The third story is called “Alma” and it’s a short lyric burst of a couple of pages. Reading it reminded me of the most awesome sort of firecracker from my youth, the cherry bomb. That was when fireworks were not so illegal.

The form of address in this story is pretty amazing. It begins: “You, YUNIOR, HAVE A GIRLFRIEND named Alma”. It’s a kind of direct address that implies the lead character is being spoken to. Yet no one but the character, if they were in first person, or the authorial voice of the writer in third person, would know the details of Yunior’s love life with Alma.

Diaz language alternately balloons sentences or breaks them apart with waves of straight sex and eroticism. It’s a wicked river of a prose style that frequently leaps into poetry…like in nearly every sentence. Tempo tossed.

I’m not a Latino and don’t understand all the references to the culture in Diaz. But it doesn’t matter much. In literature we don’t understand everything. Lovers of literature cherish ambiguity, which is civilizing. We live in a world of growing fundamentalism.

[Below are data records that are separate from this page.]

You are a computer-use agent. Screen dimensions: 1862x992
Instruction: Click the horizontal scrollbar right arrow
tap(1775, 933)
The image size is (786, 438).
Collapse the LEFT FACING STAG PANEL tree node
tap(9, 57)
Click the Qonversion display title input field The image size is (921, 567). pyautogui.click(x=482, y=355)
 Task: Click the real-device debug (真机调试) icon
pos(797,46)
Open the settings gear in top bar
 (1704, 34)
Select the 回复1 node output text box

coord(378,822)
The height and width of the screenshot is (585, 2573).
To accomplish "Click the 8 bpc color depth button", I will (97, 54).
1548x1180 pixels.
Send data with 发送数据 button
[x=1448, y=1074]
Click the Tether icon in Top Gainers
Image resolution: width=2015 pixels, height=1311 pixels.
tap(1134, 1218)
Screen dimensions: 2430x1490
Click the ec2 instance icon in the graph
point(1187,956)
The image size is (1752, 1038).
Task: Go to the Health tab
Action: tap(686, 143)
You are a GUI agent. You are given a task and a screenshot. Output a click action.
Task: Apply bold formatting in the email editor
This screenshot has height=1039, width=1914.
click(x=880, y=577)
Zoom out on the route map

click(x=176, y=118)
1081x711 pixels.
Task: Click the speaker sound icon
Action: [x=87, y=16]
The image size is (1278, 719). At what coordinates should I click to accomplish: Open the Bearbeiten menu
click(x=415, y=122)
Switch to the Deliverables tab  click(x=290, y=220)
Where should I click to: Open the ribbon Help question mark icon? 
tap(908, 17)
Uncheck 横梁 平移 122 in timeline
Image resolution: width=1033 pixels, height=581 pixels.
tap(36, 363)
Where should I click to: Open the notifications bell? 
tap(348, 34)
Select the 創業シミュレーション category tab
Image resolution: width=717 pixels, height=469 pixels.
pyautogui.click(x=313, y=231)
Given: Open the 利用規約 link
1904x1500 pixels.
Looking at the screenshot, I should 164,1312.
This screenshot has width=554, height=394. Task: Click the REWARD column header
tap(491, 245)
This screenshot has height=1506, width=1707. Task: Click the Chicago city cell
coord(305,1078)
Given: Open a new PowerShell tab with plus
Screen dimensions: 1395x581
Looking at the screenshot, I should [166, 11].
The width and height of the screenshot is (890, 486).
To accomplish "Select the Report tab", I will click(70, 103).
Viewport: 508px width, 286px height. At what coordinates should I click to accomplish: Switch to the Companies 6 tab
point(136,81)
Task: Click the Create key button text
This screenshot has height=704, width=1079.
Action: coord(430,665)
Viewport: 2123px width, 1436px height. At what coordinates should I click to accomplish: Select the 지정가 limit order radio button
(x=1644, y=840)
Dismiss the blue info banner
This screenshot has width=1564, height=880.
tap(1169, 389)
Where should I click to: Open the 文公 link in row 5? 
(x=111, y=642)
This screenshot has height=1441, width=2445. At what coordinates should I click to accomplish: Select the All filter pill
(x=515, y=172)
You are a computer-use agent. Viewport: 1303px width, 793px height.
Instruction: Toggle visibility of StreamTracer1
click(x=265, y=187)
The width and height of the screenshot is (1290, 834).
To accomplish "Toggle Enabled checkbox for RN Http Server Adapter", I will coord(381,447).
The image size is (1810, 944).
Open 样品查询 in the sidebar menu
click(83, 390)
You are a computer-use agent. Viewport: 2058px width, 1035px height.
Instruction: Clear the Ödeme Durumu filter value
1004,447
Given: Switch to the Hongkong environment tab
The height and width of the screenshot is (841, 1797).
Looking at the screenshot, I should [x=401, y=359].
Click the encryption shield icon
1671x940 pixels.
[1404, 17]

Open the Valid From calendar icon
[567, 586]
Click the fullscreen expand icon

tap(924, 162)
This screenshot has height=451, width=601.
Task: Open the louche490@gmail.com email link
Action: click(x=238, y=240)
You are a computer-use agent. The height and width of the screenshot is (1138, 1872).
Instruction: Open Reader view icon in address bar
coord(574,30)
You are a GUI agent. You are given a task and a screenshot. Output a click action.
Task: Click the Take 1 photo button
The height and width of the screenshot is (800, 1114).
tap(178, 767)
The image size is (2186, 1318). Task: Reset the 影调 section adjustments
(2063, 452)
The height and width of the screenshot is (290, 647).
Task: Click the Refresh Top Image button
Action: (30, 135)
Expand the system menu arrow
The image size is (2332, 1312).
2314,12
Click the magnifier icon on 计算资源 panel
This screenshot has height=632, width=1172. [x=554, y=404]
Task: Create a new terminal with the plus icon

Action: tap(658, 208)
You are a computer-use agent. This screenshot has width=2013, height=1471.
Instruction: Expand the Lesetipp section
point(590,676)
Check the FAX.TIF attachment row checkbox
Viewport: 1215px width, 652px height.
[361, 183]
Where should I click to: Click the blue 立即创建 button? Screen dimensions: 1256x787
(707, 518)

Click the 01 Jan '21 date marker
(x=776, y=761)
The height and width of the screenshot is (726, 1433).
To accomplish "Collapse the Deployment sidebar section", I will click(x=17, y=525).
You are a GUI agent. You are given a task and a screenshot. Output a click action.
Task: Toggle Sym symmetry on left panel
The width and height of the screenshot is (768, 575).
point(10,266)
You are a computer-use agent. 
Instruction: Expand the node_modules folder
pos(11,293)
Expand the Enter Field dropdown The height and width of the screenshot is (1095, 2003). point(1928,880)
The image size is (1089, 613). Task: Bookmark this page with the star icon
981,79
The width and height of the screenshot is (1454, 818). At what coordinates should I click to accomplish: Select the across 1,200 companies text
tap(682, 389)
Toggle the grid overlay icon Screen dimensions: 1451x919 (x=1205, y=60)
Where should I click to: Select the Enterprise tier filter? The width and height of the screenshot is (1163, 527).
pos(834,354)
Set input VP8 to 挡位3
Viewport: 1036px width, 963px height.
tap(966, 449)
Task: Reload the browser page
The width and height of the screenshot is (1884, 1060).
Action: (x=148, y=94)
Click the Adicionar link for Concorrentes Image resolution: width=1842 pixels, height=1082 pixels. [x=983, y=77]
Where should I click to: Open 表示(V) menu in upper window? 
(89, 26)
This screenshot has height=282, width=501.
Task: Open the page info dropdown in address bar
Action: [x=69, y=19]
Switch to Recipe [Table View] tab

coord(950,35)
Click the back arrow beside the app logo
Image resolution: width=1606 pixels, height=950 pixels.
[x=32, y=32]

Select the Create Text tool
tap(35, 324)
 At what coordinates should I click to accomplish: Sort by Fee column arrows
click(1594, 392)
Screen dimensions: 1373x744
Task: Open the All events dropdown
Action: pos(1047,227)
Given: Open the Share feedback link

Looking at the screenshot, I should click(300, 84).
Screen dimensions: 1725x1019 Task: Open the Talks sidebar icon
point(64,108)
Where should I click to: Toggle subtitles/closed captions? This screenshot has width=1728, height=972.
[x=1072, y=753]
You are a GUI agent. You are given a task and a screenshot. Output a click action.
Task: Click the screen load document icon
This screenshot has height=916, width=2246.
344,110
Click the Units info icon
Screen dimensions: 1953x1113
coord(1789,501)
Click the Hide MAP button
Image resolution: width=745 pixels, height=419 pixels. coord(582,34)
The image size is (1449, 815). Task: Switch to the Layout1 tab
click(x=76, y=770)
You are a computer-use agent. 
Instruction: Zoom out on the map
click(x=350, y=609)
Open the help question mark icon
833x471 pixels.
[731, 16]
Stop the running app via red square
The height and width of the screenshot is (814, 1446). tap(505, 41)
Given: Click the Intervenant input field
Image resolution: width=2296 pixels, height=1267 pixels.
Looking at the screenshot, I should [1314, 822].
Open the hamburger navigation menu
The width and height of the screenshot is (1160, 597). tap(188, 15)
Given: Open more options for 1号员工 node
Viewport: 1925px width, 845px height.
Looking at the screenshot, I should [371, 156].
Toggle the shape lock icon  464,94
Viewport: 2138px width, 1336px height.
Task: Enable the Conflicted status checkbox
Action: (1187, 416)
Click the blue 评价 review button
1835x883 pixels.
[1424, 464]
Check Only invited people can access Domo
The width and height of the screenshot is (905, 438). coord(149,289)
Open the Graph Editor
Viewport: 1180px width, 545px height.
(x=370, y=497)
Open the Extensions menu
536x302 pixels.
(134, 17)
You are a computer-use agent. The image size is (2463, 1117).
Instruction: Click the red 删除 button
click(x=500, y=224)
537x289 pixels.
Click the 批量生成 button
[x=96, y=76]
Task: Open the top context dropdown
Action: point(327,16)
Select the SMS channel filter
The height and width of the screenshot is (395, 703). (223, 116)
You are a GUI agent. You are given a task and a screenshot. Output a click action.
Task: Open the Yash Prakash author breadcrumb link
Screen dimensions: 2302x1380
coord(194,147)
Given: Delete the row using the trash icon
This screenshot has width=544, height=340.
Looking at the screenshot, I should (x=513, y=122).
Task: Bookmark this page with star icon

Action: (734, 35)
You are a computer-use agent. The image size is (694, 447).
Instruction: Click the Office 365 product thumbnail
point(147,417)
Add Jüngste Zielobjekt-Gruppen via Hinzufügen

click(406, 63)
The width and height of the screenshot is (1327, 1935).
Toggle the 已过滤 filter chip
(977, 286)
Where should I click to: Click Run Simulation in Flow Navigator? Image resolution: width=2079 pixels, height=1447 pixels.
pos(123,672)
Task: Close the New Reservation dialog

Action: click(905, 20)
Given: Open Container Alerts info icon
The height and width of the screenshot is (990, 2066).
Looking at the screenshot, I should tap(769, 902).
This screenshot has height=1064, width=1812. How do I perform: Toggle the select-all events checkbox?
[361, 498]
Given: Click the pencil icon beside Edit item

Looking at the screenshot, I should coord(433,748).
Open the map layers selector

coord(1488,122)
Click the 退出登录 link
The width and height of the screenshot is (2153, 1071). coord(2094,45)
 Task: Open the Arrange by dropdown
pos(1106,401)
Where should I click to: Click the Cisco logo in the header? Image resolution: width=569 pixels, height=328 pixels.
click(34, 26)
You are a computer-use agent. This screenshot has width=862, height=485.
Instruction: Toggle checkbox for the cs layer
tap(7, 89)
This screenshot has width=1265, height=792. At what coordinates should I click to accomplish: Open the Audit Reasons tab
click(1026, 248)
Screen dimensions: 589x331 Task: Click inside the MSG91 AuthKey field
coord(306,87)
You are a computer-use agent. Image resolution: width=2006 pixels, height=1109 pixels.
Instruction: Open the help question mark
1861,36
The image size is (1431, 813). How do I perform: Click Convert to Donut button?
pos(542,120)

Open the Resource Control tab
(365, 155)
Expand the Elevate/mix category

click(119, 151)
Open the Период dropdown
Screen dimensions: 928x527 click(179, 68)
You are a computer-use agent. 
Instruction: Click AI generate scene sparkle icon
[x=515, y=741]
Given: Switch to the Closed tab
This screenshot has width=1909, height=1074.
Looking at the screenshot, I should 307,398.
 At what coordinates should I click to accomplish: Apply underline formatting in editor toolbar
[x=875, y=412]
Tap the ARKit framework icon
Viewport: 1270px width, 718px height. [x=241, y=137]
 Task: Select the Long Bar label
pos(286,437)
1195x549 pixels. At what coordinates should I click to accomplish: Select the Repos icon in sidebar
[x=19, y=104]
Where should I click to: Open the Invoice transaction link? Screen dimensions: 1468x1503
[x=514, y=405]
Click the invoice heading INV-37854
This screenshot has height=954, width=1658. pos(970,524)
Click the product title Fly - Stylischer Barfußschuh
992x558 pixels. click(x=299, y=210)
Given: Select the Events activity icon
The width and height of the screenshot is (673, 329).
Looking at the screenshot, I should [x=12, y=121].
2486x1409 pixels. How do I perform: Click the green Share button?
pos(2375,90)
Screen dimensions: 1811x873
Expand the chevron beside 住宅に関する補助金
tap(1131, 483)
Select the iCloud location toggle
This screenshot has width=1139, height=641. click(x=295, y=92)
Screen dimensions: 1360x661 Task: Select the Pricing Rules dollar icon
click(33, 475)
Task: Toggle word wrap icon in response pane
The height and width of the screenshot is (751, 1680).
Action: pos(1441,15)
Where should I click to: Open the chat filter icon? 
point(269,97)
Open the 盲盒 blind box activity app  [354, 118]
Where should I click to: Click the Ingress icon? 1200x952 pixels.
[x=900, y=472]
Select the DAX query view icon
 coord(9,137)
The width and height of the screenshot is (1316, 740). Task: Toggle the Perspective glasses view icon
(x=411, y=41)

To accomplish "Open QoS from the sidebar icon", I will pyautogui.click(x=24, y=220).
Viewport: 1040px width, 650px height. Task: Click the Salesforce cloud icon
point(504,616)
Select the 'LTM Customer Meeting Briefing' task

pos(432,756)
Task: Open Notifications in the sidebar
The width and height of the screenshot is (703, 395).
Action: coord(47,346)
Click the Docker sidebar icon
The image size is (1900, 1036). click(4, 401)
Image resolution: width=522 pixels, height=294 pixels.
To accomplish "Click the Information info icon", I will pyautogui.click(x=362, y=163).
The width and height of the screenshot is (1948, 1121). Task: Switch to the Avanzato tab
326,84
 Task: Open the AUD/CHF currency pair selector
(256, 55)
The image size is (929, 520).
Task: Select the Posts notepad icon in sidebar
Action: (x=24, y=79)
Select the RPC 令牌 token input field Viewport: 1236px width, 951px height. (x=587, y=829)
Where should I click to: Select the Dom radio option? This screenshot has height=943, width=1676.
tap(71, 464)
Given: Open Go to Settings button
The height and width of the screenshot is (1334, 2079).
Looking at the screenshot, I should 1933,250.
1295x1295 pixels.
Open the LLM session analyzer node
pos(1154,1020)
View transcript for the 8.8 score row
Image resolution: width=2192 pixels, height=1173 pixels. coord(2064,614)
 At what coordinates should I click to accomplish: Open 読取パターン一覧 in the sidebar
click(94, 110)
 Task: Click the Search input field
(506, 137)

A world where anyone who doesn’t take a text literally is considered a traitor. But the world of language and books was never meant to be penned in a corral. Works of art and other kinds of free expression are all mustangs.

I loved the impression Diaz conveyed, that Yunior’s and Alma’s lovemaking was a performance that alternated in a current from awkward to intense. “Alma” portrays sex as a game that the lovers pretend they know how to play. Each role-playing as they observe their partner doing the same. Filmmaker Alfred Hitchcock developed a shot where he would pan in and focus out simultaneously to simulate vertigo. Diaz invents an erotic vertigo in his stories that I haven’t found anywhere else.

I didn’t grow up in any kind of working class or ethnic ghetto like the one depicted in the story, although I grew up working class. But I was always meant for college without thinking much about it. And thanks, City of New York, for letting me go to college tuition-free. If my parents had to pay for it, I wouldn’t have gone. They never could have afforded it.

I’m frustrated in this review that I can’t give you an account of Diaz eroticism that’s a closer reading of the text. It’s as hard to do that as trying to explain a poem or a great joke. You will have to repair to the pages of  This Is How You Lose Her yourself. But I will say that Diaz writing on Yunior making love to Alma made me half-wish I was straight.

At the conclusion of this story, Diaz provides a getting out of jail free card that any writer can try out if there’s written evidence that they’ve been unfaithful. Read “Alma” and see what you think of it.